● What to work on
All lines of the listing that contain "will" should be shown in full.

● Supplied entries
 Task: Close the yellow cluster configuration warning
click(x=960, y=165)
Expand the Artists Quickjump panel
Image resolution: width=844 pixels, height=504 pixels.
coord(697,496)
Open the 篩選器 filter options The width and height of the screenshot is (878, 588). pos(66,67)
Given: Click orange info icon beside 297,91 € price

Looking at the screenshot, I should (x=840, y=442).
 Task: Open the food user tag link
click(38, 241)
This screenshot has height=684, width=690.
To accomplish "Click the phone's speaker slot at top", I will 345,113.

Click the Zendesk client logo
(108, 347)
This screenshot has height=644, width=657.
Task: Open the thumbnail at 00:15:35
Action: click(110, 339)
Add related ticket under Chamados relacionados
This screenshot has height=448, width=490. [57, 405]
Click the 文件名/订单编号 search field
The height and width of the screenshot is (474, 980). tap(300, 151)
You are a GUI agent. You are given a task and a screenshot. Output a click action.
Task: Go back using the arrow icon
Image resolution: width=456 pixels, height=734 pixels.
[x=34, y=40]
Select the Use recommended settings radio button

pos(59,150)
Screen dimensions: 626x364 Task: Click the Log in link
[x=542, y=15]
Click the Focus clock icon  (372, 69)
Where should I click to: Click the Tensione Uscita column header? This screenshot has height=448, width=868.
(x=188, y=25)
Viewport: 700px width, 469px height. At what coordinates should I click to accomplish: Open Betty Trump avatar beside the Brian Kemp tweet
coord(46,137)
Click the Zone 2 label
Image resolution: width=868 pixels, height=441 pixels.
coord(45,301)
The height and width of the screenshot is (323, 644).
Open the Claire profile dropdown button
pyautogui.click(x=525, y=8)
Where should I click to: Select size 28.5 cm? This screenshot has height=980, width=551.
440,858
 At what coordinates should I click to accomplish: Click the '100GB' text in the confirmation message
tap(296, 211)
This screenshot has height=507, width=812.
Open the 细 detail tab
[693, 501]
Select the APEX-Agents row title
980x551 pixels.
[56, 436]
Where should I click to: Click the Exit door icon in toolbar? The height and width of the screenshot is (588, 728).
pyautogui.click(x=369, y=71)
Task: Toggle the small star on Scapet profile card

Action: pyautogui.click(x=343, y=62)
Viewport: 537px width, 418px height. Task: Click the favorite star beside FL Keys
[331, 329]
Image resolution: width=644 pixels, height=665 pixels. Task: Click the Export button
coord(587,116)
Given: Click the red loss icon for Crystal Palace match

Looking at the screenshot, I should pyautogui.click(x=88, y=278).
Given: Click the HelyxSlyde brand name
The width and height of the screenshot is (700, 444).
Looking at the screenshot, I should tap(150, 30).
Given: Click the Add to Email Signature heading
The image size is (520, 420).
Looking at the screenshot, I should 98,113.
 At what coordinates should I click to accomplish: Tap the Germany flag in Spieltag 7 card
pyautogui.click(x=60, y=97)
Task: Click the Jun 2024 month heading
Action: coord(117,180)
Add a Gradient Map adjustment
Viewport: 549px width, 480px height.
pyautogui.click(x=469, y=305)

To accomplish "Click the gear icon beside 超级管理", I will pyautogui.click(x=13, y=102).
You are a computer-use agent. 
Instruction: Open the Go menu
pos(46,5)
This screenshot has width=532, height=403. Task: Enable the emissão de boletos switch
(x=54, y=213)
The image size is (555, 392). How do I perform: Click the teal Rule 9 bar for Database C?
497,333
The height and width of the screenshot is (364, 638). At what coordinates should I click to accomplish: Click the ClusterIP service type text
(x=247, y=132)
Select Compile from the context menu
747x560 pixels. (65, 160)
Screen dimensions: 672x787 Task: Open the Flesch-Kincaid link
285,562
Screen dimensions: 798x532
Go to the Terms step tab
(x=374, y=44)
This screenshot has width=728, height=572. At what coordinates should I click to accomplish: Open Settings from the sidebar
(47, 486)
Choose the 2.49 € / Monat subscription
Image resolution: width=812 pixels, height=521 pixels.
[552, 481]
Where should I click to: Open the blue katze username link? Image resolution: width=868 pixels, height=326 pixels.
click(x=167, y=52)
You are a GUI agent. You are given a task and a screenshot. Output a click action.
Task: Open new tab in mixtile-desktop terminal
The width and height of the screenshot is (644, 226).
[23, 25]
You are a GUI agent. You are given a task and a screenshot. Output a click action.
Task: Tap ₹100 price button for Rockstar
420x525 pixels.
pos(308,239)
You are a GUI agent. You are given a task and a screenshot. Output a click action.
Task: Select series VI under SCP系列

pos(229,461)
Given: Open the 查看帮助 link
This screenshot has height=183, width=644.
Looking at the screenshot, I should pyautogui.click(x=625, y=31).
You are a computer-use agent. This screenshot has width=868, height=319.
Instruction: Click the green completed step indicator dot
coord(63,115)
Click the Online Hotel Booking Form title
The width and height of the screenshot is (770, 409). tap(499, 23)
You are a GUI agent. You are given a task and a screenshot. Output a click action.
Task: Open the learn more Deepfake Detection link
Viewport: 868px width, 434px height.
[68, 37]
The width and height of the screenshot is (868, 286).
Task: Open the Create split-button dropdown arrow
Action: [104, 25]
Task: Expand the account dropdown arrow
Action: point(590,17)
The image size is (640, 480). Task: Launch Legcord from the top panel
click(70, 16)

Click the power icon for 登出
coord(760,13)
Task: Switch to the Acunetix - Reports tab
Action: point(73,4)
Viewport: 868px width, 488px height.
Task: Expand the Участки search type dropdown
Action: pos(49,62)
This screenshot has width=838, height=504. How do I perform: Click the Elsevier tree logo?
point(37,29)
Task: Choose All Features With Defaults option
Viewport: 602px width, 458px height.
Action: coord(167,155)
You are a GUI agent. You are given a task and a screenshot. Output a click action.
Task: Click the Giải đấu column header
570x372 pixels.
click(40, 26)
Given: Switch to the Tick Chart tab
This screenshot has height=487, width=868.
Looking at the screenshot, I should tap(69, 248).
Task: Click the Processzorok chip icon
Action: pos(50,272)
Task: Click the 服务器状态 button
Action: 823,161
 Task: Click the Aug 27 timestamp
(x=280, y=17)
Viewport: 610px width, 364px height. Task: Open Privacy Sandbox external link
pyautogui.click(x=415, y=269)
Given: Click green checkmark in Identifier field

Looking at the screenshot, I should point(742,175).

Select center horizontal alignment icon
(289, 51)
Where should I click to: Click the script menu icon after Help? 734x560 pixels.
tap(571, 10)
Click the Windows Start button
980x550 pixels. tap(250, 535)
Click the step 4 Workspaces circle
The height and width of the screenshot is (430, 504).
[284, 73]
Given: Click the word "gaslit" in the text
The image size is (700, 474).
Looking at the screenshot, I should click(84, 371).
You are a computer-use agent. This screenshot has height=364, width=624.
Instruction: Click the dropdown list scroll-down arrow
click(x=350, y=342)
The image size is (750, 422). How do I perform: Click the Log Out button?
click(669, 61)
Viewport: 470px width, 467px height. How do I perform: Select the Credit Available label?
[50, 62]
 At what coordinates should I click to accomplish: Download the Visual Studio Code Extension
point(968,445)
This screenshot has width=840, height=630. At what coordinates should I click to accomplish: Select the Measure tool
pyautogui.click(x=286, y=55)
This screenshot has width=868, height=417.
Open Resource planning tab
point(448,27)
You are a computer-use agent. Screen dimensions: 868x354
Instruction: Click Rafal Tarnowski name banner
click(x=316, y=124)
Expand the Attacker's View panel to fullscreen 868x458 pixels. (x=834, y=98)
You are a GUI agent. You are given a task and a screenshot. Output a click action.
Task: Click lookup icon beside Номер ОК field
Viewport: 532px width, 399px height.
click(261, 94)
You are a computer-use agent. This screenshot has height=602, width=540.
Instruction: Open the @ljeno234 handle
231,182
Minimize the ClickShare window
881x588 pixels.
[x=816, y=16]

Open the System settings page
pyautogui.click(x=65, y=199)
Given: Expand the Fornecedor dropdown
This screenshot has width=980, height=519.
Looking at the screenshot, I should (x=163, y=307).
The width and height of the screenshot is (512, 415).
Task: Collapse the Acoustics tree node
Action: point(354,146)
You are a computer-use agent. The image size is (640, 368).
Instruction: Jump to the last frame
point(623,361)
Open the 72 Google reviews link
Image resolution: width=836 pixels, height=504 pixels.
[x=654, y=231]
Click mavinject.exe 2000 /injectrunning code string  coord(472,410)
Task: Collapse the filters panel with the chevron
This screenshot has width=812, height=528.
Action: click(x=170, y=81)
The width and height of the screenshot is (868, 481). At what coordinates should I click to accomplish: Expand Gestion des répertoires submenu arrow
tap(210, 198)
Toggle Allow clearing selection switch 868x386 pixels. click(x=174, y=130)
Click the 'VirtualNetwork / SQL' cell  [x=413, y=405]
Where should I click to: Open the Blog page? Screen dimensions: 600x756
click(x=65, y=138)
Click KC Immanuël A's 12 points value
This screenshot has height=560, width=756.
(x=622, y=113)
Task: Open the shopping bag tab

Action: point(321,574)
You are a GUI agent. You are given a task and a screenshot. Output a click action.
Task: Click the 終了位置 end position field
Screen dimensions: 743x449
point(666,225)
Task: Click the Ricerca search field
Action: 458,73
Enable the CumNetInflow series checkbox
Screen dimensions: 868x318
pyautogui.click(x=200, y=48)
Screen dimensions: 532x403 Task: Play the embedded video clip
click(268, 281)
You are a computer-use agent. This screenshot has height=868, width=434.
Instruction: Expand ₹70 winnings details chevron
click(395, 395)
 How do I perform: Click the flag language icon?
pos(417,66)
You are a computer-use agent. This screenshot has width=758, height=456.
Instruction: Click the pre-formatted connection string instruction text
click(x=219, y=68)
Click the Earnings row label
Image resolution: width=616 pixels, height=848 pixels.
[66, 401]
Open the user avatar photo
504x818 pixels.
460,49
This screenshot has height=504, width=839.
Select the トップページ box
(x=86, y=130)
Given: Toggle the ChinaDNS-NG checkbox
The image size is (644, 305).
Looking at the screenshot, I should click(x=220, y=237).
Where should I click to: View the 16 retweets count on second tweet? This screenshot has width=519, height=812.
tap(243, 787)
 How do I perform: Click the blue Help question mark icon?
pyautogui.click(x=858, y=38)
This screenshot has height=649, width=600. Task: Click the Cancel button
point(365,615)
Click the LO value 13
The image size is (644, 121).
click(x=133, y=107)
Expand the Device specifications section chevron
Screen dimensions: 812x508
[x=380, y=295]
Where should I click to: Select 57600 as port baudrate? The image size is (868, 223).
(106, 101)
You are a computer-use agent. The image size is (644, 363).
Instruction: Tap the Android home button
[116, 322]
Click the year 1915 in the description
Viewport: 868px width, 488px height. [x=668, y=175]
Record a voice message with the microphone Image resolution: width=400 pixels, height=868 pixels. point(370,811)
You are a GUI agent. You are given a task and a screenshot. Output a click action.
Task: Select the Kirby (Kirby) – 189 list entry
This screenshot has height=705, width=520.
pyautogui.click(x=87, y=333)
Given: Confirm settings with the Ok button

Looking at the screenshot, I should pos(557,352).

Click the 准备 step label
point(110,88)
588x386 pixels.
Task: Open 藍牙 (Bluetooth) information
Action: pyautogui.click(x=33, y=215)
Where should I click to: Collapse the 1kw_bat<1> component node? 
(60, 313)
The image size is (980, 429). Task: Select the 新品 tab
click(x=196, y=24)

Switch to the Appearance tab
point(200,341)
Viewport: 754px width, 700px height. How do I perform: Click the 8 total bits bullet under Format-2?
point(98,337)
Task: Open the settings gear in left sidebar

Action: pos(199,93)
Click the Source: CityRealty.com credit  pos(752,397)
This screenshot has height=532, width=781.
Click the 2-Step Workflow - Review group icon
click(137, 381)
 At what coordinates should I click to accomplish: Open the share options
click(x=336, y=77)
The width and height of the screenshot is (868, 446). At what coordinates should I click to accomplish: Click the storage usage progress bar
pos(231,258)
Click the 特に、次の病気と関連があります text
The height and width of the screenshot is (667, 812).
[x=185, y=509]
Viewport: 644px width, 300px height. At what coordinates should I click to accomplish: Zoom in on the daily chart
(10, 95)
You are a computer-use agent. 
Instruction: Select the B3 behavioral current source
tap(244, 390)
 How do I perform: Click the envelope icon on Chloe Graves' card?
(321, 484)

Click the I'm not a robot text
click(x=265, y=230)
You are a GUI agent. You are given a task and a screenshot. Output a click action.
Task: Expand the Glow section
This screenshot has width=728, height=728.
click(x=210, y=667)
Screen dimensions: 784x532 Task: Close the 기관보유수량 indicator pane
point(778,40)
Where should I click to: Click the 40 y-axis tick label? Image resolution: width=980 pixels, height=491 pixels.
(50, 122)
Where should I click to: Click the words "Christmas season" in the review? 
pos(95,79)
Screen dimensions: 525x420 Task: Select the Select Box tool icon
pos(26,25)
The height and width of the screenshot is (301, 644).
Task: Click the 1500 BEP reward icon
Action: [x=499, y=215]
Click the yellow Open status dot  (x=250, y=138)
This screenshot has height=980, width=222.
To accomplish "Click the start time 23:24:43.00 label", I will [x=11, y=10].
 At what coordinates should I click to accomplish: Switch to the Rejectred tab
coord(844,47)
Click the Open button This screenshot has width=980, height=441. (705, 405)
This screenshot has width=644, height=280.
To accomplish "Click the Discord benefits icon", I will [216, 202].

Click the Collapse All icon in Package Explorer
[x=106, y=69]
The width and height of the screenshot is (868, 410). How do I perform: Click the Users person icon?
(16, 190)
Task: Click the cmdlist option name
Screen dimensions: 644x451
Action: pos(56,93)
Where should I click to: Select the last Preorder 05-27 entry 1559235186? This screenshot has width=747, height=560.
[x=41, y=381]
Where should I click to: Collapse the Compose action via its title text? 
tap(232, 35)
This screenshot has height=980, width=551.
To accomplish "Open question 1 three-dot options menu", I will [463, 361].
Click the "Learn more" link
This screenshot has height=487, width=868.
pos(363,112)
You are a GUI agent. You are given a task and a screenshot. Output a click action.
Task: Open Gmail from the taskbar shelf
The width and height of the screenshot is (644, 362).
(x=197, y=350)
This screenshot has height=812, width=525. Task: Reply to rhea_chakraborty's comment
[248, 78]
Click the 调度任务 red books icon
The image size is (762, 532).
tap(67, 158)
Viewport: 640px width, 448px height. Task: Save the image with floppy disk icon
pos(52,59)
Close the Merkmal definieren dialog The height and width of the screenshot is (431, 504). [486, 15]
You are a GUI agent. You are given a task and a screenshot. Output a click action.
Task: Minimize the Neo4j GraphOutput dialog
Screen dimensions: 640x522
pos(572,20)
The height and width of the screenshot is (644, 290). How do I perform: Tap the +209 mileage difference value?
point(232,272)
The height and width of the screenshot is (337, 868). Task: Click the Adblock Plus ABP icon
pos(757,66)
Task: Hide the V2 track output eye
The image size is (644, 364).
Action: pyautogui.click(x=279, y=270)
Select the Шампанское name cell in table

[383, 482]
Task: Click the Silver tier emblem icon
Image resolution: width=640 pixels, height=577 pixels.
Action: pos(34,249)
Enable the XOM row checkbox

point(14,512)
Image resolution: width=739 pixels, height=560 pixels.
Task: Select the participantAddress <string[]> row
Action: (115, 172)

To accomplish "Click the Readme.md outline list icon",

● Exercise response
To accomplish "Click the phone's speaker slot at top", I will 345,113.
To accomplish "Click the gear icon beside 超级管理", I will pyautogui.click(x=13, y=102).
To accomplish "Click the start time 23:24:43.00 label", I will [x=11, y=10].
To accomplish "Click the Discord benefits icon", I will [216, 202].
To accomplish "Open question 1 three-dot options menu", I will [463, 361].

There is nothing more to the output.